C’est en 2016 que la chorégraphe américaine Lucinda Childs fait don de ses archives au Centre national de la danse à l’occasion d’une exposition organisée et accueillie par le CN D et la galerie Thaddaeus Ropac. Intitulée « Lucinda Childs : nothing personal 1963-1989 », cette exposition est en grande partie constituée de documents graphiques, éléments essentiels à la composition et à la compréhension de ses pièces.

Ces archives sont riches de partitions chorégraphiques, de comptes, de diagrammes, de croquis de parcours qui éclairent son œuvre de façon extraordinaire. Y sont mis en lumière les structures générales de ses pièces, les procédés de composition, les outils géométriques et jeux mathématiques qui ont permis l’invention et l’écriture de sa danse.
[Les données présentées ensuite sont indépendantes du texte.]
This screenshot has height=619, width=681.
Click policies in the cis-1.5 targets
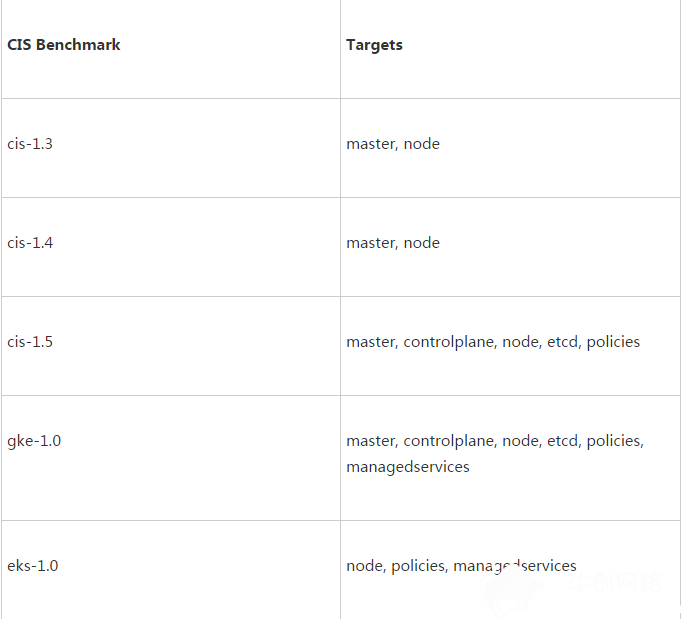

Cette pratique d’écriture est présente dès les premières années où Lucinda Childs se lance dans la composition de pièces au sein du Judson Dance Theater. Elle prend la forme de simples croquis de parcours accompagnés parfois de textes (dits sur scène) ou d’autres documents de travail (plans ou listes). À partir des années 1970, la chorégraphe élabore un matériau plus complexe en créant de véritables partitions chorégraphiques. Certaines pièces donnent lieu à un diagramme à partir duquel, selon un processus sériel, la chorégraphe développe sa partition. La relation entre cette écriture géométrique et l’incarnation de la danse, à cette époque répétitive et minimaliste, s’impose comme une évidence.

Depuis la fin des années 1980, Lucinda Childs utilise de plus en plus les pas et la technique classiques tout en conservant les dynamiques et les structures répétitives propres aux pièces des décennies précédentes. Sa pratique graphique, véritable outil de composition, subsiste.

Les archives conservées au CN D offrent aujourd’hui une approche unique du travail et de la créativité de la chorégraphe. Elle qui affirmait que ce qui l’intéressait, « ce n’était pas la manière dont on exécute le mouvement mais la topographie de la danse » (Le Monde, 1979).